*Problem to solve:*
In the lines from the first one through the line holding "pyautogui.click(x=138, y=85)", inclusive, substitute "button" for "icon" and give those lines back with nothing else changed.

*Material shown:*
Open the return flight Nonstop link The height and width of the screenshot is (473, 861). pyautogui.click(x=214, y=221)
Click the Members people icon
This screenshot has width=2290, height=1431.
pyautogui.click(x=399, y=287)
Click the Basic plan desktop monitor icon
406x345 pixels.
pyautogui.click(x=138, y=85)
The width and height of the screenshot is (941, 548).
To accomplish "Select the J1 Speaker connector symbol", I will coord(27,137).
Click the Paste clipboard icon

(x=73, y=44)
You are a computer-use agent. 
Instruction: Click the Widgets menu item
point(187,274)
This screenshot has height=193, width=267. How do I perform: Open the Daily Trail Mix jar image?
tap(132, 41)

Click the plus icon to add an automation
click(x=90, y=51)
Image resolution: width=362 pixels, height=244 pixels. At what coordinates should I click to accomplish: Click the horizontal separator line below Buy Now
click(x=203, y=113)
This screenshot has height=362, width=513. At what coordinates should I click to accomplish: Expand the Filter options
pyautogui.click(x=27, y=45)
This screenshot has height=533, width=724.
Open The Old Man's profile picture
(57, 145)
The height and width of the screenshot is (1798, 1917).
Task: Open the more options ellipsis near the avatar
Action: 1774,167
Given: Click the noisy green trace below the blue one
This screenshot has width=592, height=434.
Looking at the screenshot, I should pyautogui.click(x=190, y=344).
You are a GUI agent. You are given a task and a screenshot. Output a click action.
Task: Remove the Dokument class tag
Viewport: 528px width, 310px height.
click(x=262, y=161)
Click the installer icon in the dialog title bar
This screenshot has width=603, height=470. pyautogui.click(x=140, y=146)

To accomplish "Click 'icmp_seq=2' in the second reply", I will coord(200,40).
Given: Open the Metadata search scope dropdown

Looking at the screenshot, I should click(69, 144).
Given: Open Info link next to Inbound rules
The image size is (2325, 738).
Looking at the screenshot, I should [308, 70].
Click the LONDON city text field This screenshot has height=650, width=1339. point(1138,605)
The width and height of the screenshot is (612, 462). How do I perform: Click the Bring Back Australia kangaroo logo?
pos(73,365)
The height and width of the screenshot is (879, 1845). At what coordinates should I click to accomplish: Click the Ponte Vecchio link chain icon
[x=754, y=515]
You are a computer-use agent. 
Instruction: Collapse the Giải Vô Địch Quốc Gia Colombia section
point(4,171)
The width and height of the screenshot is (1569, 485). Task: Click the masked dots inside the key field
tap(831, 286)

*Result for this task:*
Open the return flight Nonstop link The height and width of the screenshot is (473, 861). pyautogui.click(x=214, y=221)
Click the Members people button
This screenshot has width=2290, height=1431.
pyautogui.click(x=399, y=287)
Click the Basic plan desktop monitor button
406x345 pixels.
pyautogui.click(x=138, y=85)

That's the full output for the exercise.